Selain itu, pemerintah juga menerapkan kebijakan sertifikasi halal melalui Peraturan Menteri Keuangan Nomor 57 Tahun 2021 tentang Tarif Layanan Badan Layanan Umum Badan Penyelenggara Jaminan Produk Halal pada Kementerian Agama. Pemerintah pun mencanangkan program pembebasan biaya sertifikasi halal khususnya bagi UMKM (Usaha Mikro, Kecil dan Menengah).
Menurut Sri Mulyani (2021), selaku Menteri Keuangan mengatakan bahwa kebijakan yang sudah ada diharapkan dapat meningkatkan efisiensi dan daya saing industri mikro dan kecil sehingga mampu memperluas akses industri halal tidak hanya di Indonesia, tetapi juga di dunia.

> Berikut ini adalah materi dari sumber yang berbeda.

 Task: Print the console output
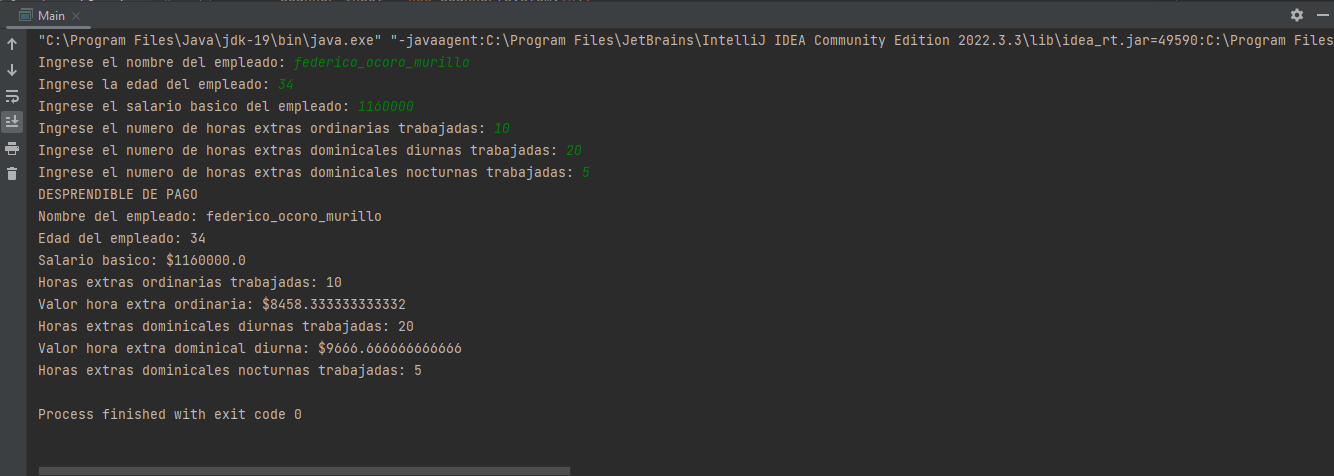pos(12,148)
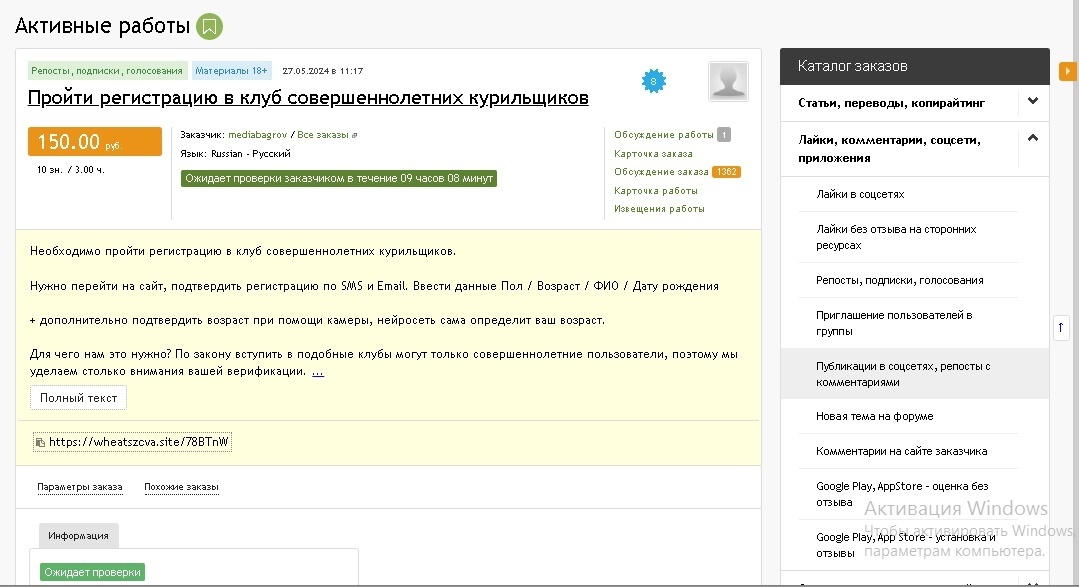Image resolution: width=1079 pixels, height=587 pixels.
Task: Open the «Информация» tab
Action: tap(78, 535)
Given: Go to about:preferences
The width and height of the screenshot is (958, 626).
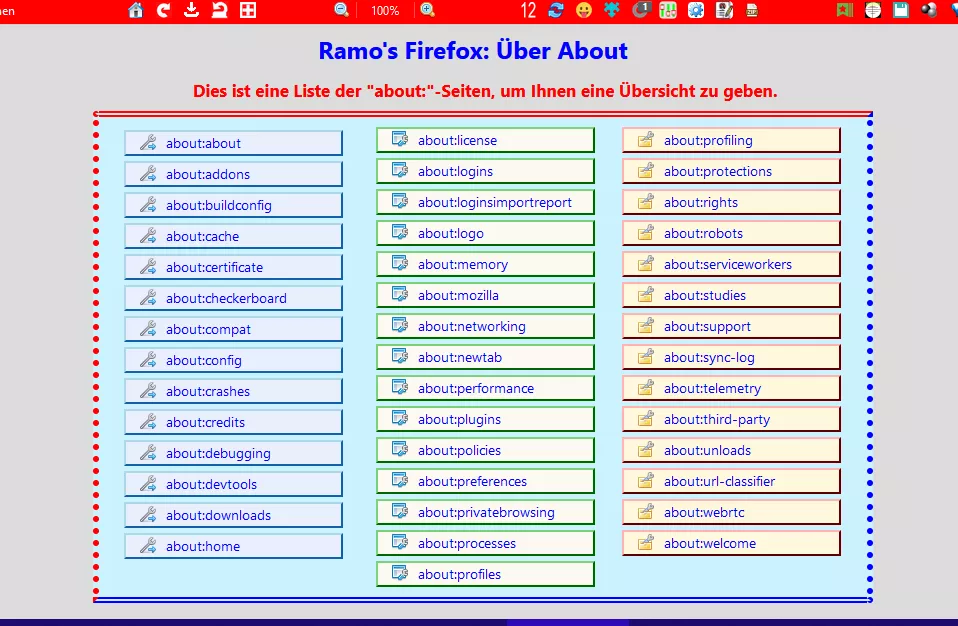Looking at the screenshot, I should coord(485,481).
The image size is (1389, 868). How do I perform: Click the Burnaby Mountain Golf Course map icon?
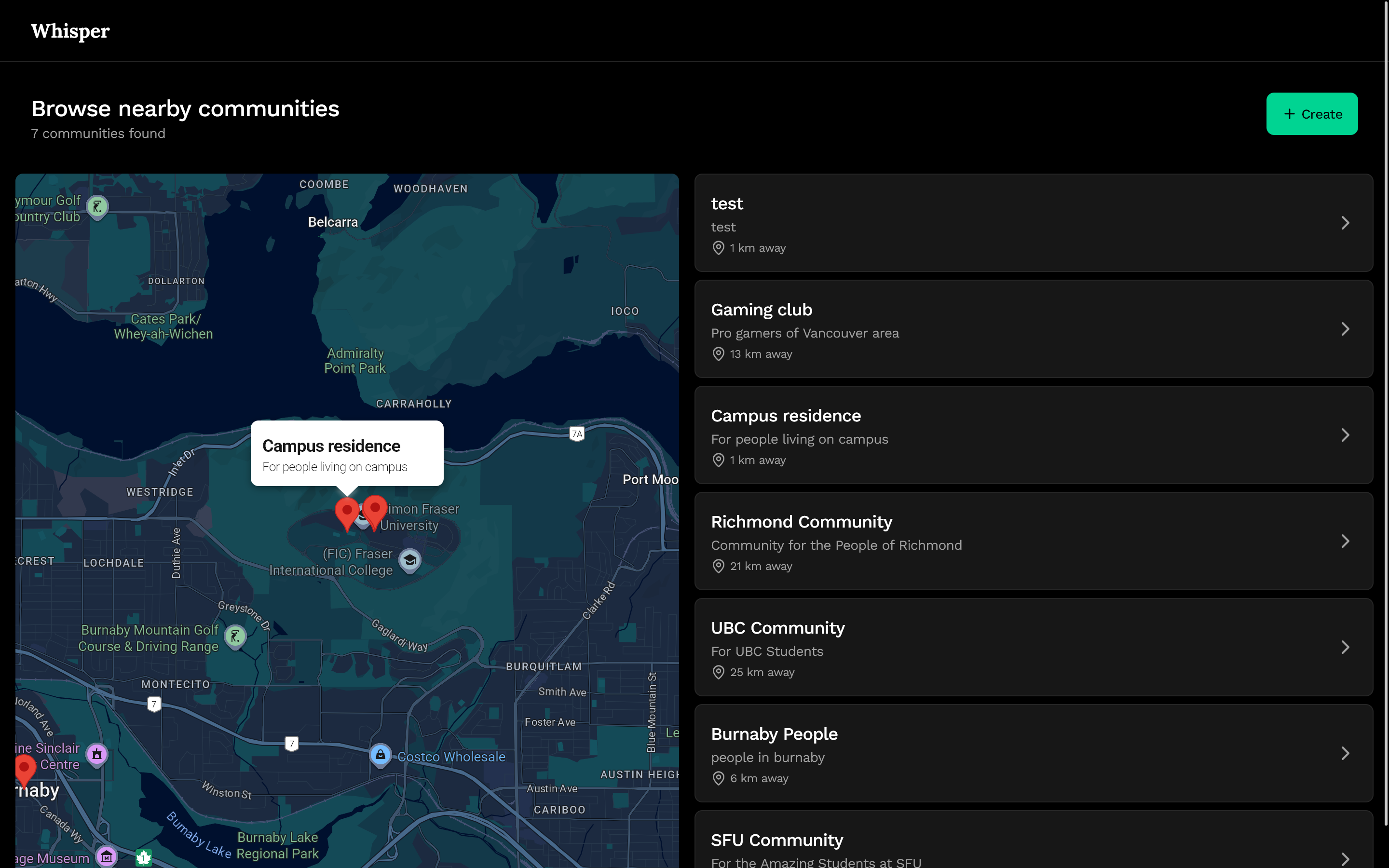(x=235, y=637)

Maka dengan kebijakan dan regulasi yang ada di Indonesia, para pelaku industri kosmetik halal dimudahkan dalam proses sertifikasi halal dan konsumen kosmetik halal merasa lebih aman dalam mengkonsumsi kosmetik halal yang memiliki label halal bersertifikasi. Label halal merupakan bukti bahwa zat yang terdapat dalam kosmetik merupakan bahan yang diperbolehkan dan sesuai dengan Syariat Islam. Berdasarkan data LPPOM MUI, sejak 2017 jumlah perusahaan kosmetik yang sudah melakukan sertifikasi halal sejumlah 794 perusahaan, dengan 1.913 sertifikat dan 75.385 produk kosmetik (Arintawati, 2021).

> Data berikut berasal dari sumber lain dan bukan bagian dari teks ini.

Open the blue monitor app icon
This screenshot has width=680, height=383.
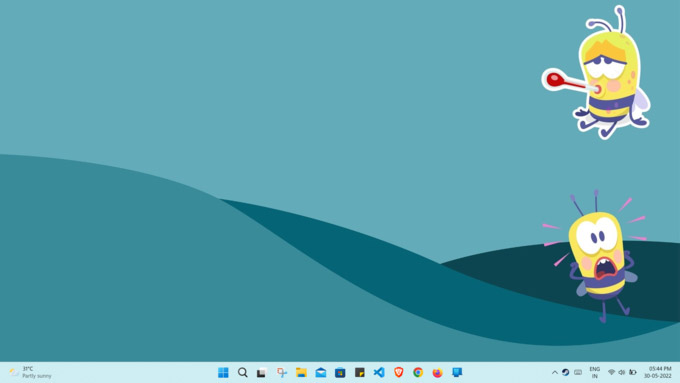pos(457,372)
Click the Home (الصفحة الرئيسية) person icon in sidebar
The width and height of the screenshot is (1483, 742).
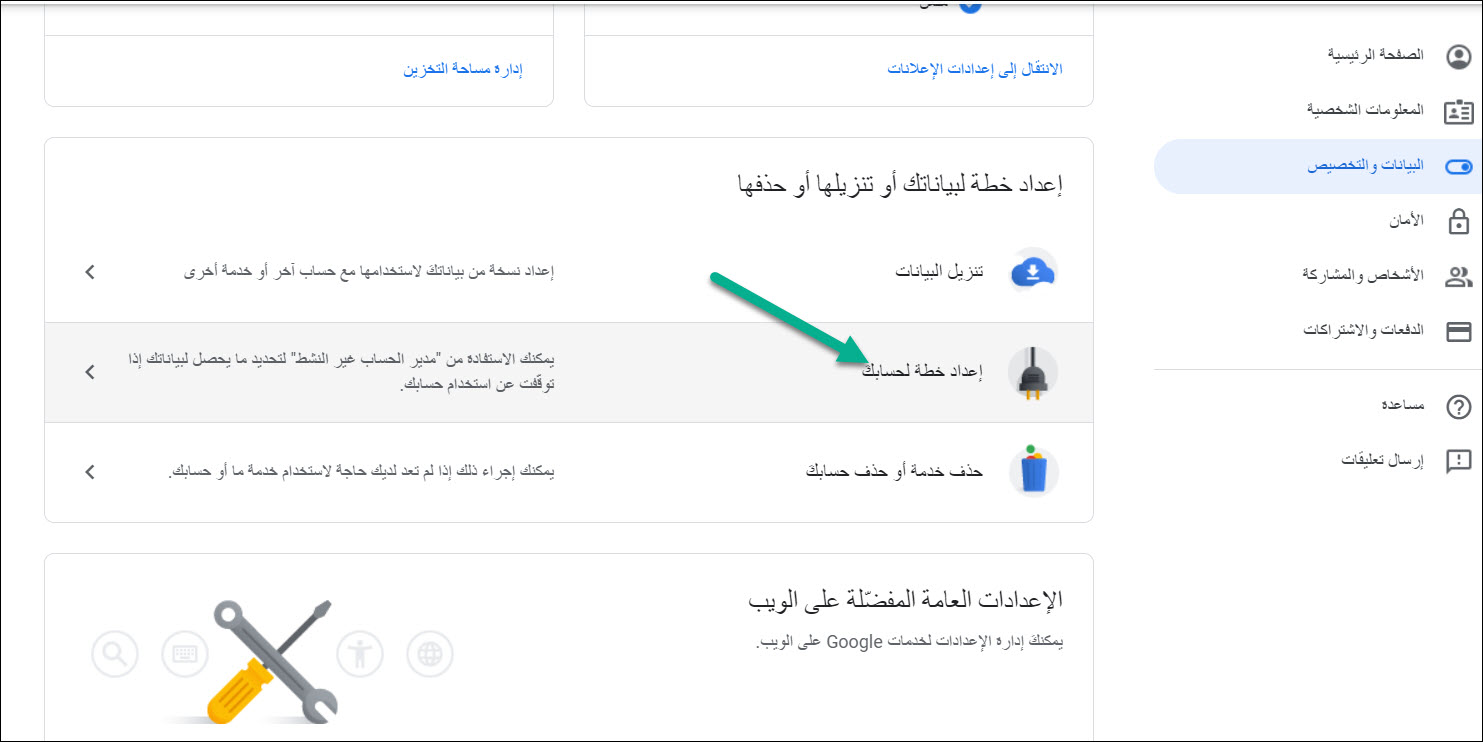(x=1459, y=56)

Konsumsi Kosmetik Halal di Masa Pandemi
Sejak Maret 2020, World Health Organization (WHO) telah menetapkan COVID-19 sebagai pandemi akibat tingkat penyebarannya yang eksponensial secara global. Pandemi yaitu sebuah penyakit yang disebabkan oleh virus Corona yang ditemukan pada tahun 2019 dan masih  ada  sampai  beberapa  tahun  belakangan ini. Maka ini berdampak pada penurunan konsumsi produk halal di Indonesia tahun 2020 dibandingkan tahun 2019. Tetapi, ada satu sektor yang mengalami peningkatan konsumsi pada saat pandemi yaitu konsumsi pada produk kosmetik halal.

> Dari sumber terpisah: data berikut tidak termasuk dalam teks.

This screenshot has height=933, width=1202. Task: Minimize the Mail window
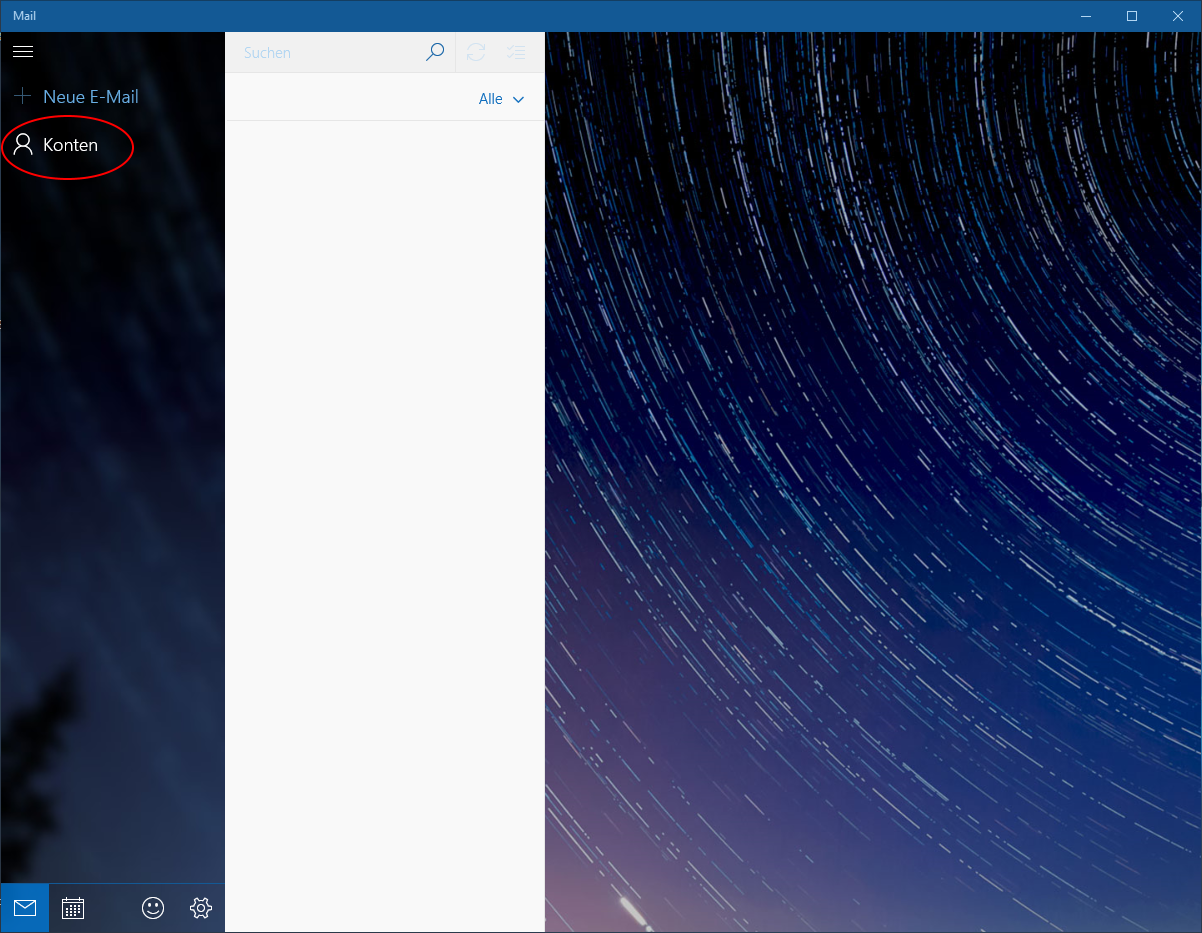pyautogui.click(x=1086, y=16)
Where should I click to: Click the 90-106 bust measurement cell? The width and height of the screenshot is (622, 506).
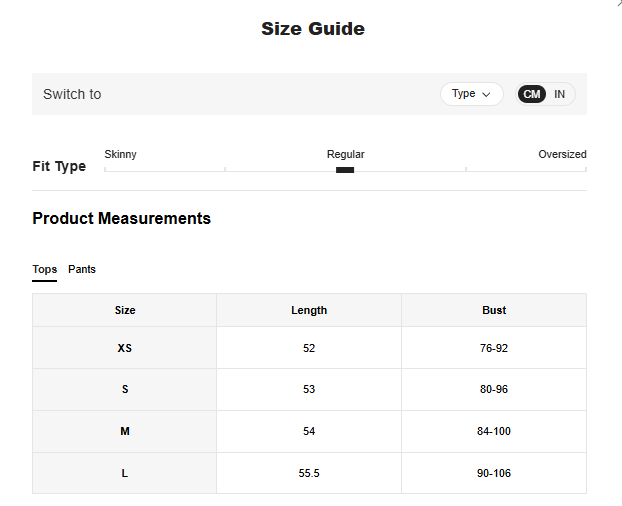(494, 473)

Berdasarkan State of The Global Islamic Report (Tabel Konsumsi Kosmetik Indonesia Tahun 2019-2020) hanya konsumsi pada kosmetik halal saja yang mengalami peningkatan yang positif yaitu sebesar 0,71 persen. Berbeda dengan sektor lainnya yang mengalami penurunan konsumsi, seperti penurunan terbesar pada konsumsi pariwisata halal yang mencapai 70 persen. Kemudian diikuti oleh penurunan konsumsi pada sektor makanan dan minuman yang mencapai 6,44 persen, konsumsi pada sektor fashion yang mengalami penurunan sebesar 4,99 persen, konsumsi pada sektor farmasi penurunan sebesar 4,29 persen, dan konsumsi pada media yang mengalami penurunan sebesar 4,65 persen.